WHAT NEEDS TO BE DONE:
Exercise in exact copying. Transcribe every entry that follows, word for word.

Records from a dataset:
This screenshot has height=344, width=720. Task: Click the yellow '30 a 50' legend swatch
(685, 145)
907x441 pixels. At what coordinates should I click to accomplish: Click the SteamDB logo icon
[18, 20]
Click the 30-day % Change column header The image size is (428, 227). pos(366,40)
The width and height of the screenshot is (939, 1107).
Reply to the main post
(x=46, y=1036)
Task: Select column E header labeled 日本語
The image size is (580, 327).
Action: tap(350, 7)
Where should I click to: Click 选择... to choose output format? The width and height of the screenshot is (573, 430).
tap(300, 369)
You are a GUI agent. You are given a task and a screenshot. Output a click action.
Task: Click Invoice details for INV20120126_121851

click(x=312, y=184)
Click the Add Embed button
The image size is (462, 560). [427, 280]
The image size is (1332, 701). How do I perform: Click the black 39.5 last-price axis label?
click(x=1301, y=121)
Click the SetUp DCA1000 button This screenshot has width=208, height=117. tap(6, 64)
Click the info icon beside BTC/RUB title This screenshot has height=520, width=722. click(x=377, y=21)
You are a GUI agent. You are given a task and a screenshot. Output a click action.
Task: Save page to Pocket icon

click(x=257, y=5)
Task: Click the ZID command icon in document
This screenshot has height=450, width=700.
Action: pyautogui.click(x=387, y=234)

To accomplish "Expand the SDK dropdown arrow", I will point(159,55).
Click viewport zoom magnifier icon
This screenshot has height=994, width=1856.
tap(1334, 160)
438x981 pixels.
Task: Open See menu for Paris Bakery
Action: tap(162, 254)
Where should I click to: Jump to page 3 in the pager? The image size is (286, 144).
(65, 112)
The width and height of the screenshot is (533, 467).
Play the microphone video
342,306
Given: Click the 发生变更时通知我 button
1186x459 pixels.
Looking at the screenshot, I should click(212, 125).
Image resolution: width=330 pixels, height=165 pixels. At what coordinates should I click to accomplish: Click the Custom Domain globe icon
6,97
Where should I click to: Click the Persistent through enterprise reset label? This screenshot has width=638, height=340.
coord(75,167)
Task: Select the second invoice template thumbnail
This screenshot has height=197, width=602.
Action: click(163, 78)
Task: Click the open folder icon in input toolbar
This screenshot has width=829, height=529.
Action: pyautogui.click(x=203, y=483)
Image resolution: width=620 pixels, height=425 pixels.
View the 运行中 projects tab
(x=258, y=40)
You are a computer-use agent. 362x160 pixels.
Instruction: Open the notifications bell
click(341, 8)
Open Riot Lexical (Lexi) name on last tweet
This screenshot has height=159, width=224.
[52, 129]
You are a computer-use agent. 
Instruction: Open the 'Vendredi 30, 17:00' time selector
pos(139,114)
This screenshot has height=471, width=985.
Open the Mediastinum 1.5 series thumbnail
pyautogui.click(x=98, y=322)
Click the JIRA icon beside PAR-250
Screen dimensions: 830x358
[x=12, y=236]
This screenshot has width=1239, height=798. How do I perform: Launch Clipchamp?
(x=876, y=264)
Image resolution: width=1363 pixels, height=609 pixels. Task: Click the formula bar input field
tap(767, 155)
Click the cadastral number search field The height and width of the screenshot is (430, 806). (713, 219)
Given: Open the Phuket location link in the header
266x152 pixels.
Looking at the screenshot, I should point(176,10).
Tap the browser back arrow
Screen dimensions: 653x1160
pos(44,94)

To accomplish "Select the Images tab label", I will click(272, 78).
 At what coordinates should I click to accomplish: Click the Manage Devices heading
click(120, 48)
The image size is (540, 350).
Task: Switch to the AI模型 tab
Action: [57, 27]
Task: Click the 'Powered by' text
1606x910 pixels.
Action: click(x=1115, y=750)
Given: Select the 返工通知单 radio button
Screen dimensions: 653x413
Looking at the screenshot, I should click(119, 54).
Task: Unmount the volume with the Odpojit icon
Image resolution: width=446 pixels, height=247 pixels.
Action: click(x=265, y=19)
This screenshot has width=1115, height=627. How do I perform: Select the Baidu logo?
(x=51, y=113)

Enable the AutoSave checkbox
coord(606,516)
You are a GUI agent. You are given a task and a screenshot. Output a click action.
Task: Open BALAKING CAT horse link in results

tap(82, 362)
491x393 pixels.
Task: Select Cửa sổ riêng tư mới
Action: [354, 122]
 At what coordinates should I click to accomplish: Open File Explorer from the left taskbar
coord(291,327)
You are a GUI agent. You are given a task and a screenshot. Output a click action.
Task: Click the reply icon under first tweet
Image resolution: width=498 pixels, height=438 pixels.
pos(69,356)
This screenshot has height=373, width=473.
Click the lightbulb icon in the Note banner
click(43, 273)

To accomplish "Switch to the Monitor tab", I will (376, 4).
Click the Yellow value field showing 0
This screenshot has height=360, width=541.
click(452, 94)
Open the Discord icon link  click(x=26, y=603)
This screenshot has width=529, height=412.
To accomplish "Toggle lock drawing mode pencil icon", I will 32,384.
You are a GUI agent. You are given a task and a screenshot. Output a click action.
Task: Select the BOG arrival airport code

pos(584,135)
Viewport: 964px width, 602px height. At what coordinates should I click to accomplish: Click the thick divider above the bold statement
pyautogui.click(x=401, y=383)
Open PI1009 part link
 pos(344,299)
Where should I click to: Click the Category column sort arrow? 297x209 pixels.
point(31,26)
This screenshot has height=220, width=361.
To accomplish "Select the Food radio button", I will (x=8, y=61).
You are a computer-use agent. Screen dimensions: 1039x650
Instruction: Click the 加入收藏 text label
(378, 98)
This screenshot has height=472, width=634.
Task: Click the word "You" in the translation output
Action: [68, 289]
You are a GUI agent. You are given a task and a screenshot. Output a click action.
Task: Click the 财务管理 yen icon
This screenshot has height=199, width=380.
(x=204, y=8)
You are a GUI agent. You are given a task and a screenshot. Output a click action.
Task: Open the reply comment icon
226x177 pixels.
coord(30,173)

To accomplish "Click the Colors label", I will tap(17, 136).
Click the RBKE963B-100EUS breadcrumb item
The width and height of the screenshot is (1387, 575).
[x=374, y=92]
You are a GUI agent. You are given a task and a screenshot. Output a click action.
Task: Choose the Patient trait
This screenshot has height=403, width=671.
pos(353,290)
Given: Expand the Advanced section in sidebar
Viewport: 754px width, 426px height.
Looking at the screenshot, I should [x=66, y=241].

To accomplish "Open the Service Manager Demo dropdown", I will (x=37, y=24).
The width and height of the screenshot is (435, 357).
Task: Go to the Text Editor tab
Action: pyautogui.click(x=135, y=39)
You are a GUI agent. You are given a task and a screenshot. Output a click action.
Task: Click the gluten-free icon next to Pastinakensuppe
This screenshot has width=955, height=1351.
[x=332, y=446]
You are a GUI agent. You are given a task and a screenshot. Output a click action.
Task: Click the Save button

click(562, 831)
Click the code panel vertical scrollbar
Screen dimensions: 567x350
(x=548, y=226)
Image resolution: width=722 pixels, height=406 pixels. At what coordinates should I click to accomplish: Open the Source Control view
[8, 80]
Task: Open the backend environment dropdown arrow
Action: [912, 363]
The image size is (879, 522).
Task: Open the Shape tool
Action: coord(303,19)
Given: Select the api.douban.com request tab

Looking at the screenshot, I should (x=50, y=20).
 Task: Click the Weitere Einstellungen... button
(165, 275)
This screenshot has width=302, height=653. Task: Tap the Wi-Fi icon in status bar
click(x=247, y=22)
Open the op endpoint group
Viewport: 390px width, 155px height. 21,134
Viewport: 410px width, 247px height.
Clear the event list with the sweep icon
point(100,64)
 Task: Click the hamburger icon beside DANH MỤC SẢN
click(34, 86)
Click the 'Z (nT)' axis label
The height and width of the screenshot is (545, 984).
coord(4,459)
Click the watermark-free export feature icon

ANSWER TO THIS EXERCISE:
This screenshot has height=344, width=720. Task: Click the yellow '30 a 50' legend swatch
(685, 145)
907x441 pixels. At what coordinates should I click to accomplish: Click the SteamDB logo icon
[18, 20]
Click the 30-day % Change column header The image size is (428, 227). pos(366,40)
The width and height of the screenshot is (939, 1107).
Reply to the main post
(x=46, y=1036)
Task: Select column E header labeled 日本語
The image size is (580, 327).
Action: tap(350, 7)
Where should I click to: Click 选择... to choose output format? The width and height of the screenshot is (573, 430).
tap(300, 369)
You are a GUI agent. You are given a task and a screenshot. Output a click action.
Task: Click Invoice details for INV20120126_121851

click(x=312, y=184)
Click the Add Embed button
The image size is (462, 560). [427, 280]
The image size is (1332, 701). How do I perform: Click the black 39.5 last-price axis label?
click(x=1301, y=121)
Click the SetUp DCA1000 button This screenshot has width=208, height=117. tap(6, 64)
Click the info icon beside BTC/RUB title This screenshot has height=520, width=722. click(x=377, y=21)
You are a GUI agent. You are given a task and a screenshot. Output a click action.
Task: Save page to Pocket icon

click(x=257, y=5)
Task: Click the ZID command icon in document
This screenshot has height=450, width=700.
Action: pyautogui.click(x=387, y=234)

To accomplish "Expand the SDK dropdown arrow", I will point(159,55).
Click viewport zoom magnifier icon
This screenshot has height=994, width=1856.
tap(1334, 160)
438x981 pixels.
Task: Open See menu for Paris Bakery
Action: tap(162, 254)
Where should I click to: Jump to page 3 in the pager? The image size is (286, 144).
(65, 112)
The width and height of the screenshot is (533, 467).
Play the microphone video
342,306
Given: Click the 发生变更时通知我 button
1186x459 pixels.
Looking at the screenshot, I should click(212, 125).
Image resolution: width=330 pixels, height=165 pixels. At what coordinates should I click to accomplish: Click the Custom Domain globe icon
6,97
Where should I click to: Click the Persistent through enterprise reset label? This screenshot has width=638, height=340.
coord(75,167)
Task: Select the second invoice template thumbnail
This screenshot has height=197, width=602.
Action: click(163, 78)
Task: Click the open folder icon in input toolbar
This screenshot has width=829, height=529.
Action: pyautogui.click(x=203, y=483)
Image resolution: width=620 pixels, height=425 pixels.
View the 运行中 projects tab
(x=258, y=40)
You are a computer-use agent. 362x160 pixels.
Instruction: Open the notifications bell
click(341, 8)
Open Riot Lexical (Lexi) name on last tweet
This screenshot has height=159, width=224.
[52, 129]
You are a computer-use agent. 
Instruction: Open the 'Vendredi 30, 17:00' time selector
pos(139,114)
This screenshot has height=471, width=985.
Open the Mediastinum 1.5 series thumbnail
pyautogui.click(x=98, y=322)
Click the JIRA icon beside PAR-250
Screen dimensions: 830x358
[x=12, y=236]
This screenshot has width=1239, height=798. How do I perform: Launch Clipchamp?
(x=876, y=264)
Image resolution: width=1363 pixels, height=609 pixels. Task: Click the formula bar input field
tap(767, 155)
Click the cadastral number search field The height and width of the screenshot is (430, 806). (713, 219)
Given: Open the Phuket location link in the header
266x152 pixels.
Looking at the screenshot, I should point(176,10).
Tap the browser back arrow
Screen dimensions: 653x1160
pos(44,94)

To accomplish "Select the Images tab label", I will click(272, 78).
 At what coordinates should I click to accomplish: Click the Manage Devices heading
click(120, 48)
The image size is (540, 350).
Task: Switch to the AI模型 tab
Action: [57, 27]
Task: Click the 'Powered by' text
1606x910 pixels.
Action: click(x=1115, y=750)
Given: Select the 返工通知单 radio button
Screen dimensions: 653x413
Looking at the screenshot, I should click(119, 54).
Task: Unmount the volume with the Odpojit icon
Image resolution: width=446 pixels, height=247 pixels.
Action: click(x=265, y=19)
This screenshot has width=1115, height=627. How do I perform: Select the Baidu logo?
(x=51, y=113)

Enable the AutoSave checkbox
coord(606,516)
You are a GUI agent. You are given a task and a screenshot. Output a click action.
Task: Open BALAKING CAT horse link in results

tap(82, 362)
491x393 pixels.
Task: Select Cửa sổ riêng tư mới
Action: [354, 122]
 At what coordinates should I click to accomplish: Open File Explorer from the left taskbar
coord(291,327)
You are a GUI agent. You are given a task and a screenshot. Output a click action.
Task: Click the reply icon under first tweet
Image resolution: width=498 pixels, height=438 pixels.
pos(69,356)
This screenshot has height=373, width=473.
Click the lightbulb icon in the Note banner
click(43, 273)

To accomplish "Switch to the Monitor tab", I will (376, 4).
Click the Yellow value field showing 0
This screenshot has height=360, width=541.
click(452, 94)
Open the Discord icon link  click(x=26, y=603)
This screenshot has width=529, height=412.
To accomplish "Toggle lock drawing mode pencil icon", I will 32,384.
You are a GUI agent. You are given a task and a screenshot. Output a click action.
Task: Select the BOG arrival airport code

pos(584,135)
Viewport: 964px width, 602px height. At what coordinates should I click to accomplish: Click the thick divider above the bold statement
pyautogui.click(x=401, y=383)
Open PI1009 part link
 pos(344,299)
Where should I click to: Click the Category column sort arrow? 297x209 pixels.
point(31,26)
This screenshot has height=220, width=361.
To accomplish "Select the Food radio button", I will (x=8, y=61).
You are a computer-use agent. Screen dimensions: 1039x650
Instruction: Click the 加入收藏 text label
(378, 98)
This screenshot has height=472, width=634.
Task: Click the word "You" in the translation output
Action: [68, 289]
You are a GUI agent. You are given a task and a screenshot. Output a click action.
Task: Click the 财务管理 yen icon
This screenshot has height=199, width=380.
(x=204, y=8)
You are a GUI agent. You are given a task and a screenshot. Output a click action.
Task: Open the reply comment icon
226x177 pixels.
coord(30,173)

To accomplish "Click the Colors label", I will tap(17, 136).
Click the RBKE963B-100EUS breadcrumb item
The width and height of the screenshot is (1387, 575).
[x=374, y=92]
You are a GUI agent. You are given a task and a screenshot. Output a click action.
Task: Choose the Patient trait
This screenshot has height=403, width=671.
pos(353,290)
Given: Expand the Advanced section in sidebar
Viewport: 754px width, 426px height.
Looking at the screenshot, I should [x=66, y=241].

To accomplish "Open the Service Manager Demo dropdown", I will (x=37, y=24).
The width and height of the screenshot is (435, 357).
Task: Go to the Text Editor tab
Action: pyautogui.click(x=135, y=39)
You are a GUI agent. You are given a task and a screenshot. Output a click action.
Task: Click the gluten-free icon next to Pastinakensuppe
This screenshot has width=955, height=1351.
[x=332, y=446]
You are a GUI agent. You are given a task and a screenshot. Output a click action.
Task: Click the Save button

click(562, 831)
Click the code panel vertical scrollbar
Screen dimensions: 567x350
(x=548, y=226)
Image resolution: width=722 pixels, height=406 pixels. At what coordinates should I click to accomplish: Open the Source Control view
[8, 80]
Task: Open the backend environment dropdown arrow
Action: [912, 363]
The image size is (879, 522).
Task: Open the Shape tool
Action: coord(303,19)
Given: Select the api.douban.com request tab

Looking at the screenshot, I should (x=50, y=20).
 Task: Click the Weitere Einstellungen... button
(165, 275)
This screenshot has width=302, height=653. Task: Tap the Wi-Fi icon in status bar
click(x=247, y=22)
Open the op endpoint group
Viewport: 390px width, 155px height. 21,134
Viewport: 410px width, 247px height.
Clear the event list with the sweep icon
point(100,64)
 Task: Click the hamburger icon beside DANH MỤC SẢN
click(34, 86)
Click the 'Z (nT)' axis label
The height and width of the screenshot is (545, 984).
coord(4,459)
Click the watermark-free export feature icon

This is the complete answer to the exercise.